Mystery of 'unknown soldier' from WWI is solved

Written byDavid G Scott


Major Soutar died in action exactly 100 years ago and will be honoured at a rededication ceremony on May 30.
Major Soutar died in action exactly 100 years ago and will be honoured at a rededication ceremony on May 30.
AN “unknown soldier” who was killed in the final months of World War I has been named as a man from Thurso.


The body of Major Alexander Henderson Soutar – better known as Alastair – had been lying in a grave at Jonchery-sur-Vesle British military cemetery in the Champagne region of France where his headstone inscription was dedicated to an “unknown Major, Royal Engineers. Known Unto God”.

After painstaking research by David Tattersfield – who is vice-chairman of the Western Front Association (WFA) – the identity of the “unknown major” was firmly established and members of the Soutar family contacted for a rededication ceremony to take place at the cemetery on May 30.

Mr Tattersfield said: “With some research and a large slice of good fortune it has been possible to not only positively identify the soldier in this ‘unknown’ grave but also reconstruct a large part of his military service which ended at the Third Battle of the Aisne exactly 100 years ago.”

He went on to say how Major Soutar’s parents, prior to the war, lived in Glasgow and then moved to Thurso, where the father was a minister in the Free Church.

Some of Major Soutar’s exploits have been recorded in contemporary diaries and letters including a report from a Lieutenant Godson who was with Soutar when he was killed on May 28 1918.

In a letter to his parents, Lt Godson wrote: “Maj Soutar was carrying a rifle and I a revolver. About 300 or 400 yards to the left we met some Boche [German troops] and promptly fell on our faces. Major Soutar raised himself to fire with his rifle but received a bullet through the breast, which I think passed through the heart killing him almost instantly.”

The lieutenant was wounded and taken prisoner by the Germans and went on to say in the letter sent to Thurso how he “admired immensely” his fallen comrade and how “he was a man all through”.

Major Soutar’s surviving descendants have been contacted by the Ministry of Defence (MoD) after being informed of the research by Mr Tattersfield, and the son of Major Soutar’s great-nephew – also called Alistair – will attend with his father and read a poem by the graveside at the rededication ceremony on May 30.
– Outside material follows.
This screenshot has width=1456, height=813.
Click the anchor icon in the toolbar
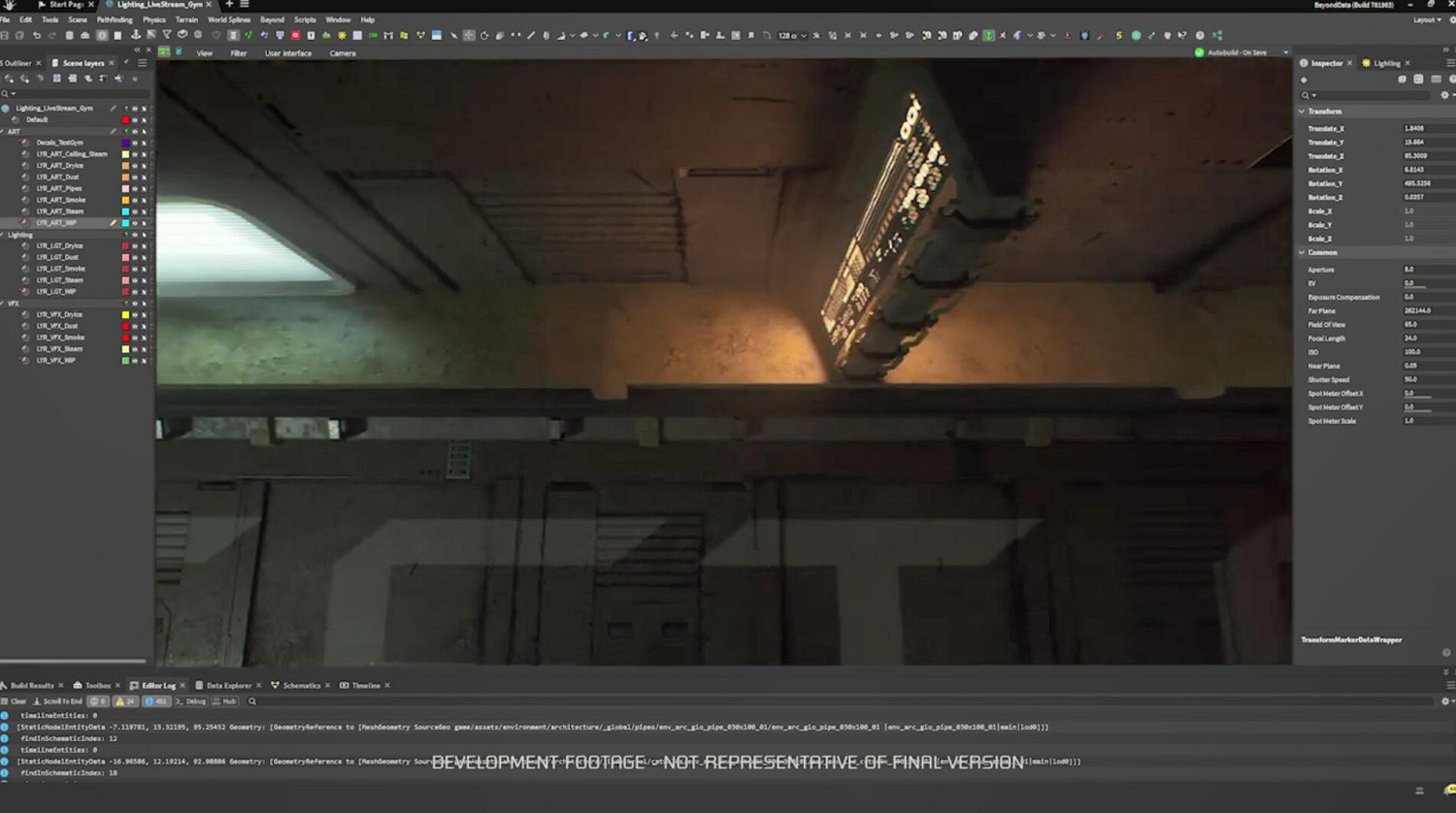135,36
The boy’s father, James Soutar, who works in the finance sector in Hong Kong, said he is “immensely proud” to be attending the ceremony with other family members travelling from around the globe.
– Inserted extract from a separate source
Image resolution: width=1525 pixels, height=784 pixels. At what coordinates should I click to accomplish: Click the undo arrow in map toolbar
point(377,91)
James said that the news of the “discovery” of his great-uncle came out of the blue when his sister was initially contacted by the MoD in February.

“From looking into the details about the conflict it’s understandable how his name was lost,” he said. “It was a really chaotic time and there was a lot of pressure to get the bodies buried.”

He went on to say how grateful he was for “all the hard work that had been done on behalf of our relative” by the Mod and Mr Tattersfield of the WFA.

James said that apart from the family members a piper will be in attendance as well as various military personnel and later on a champagne toast will be raised to the memory of Major Soutar.

He said: “We thought that would be very fitting as we’ll be in the Champagne region of France.”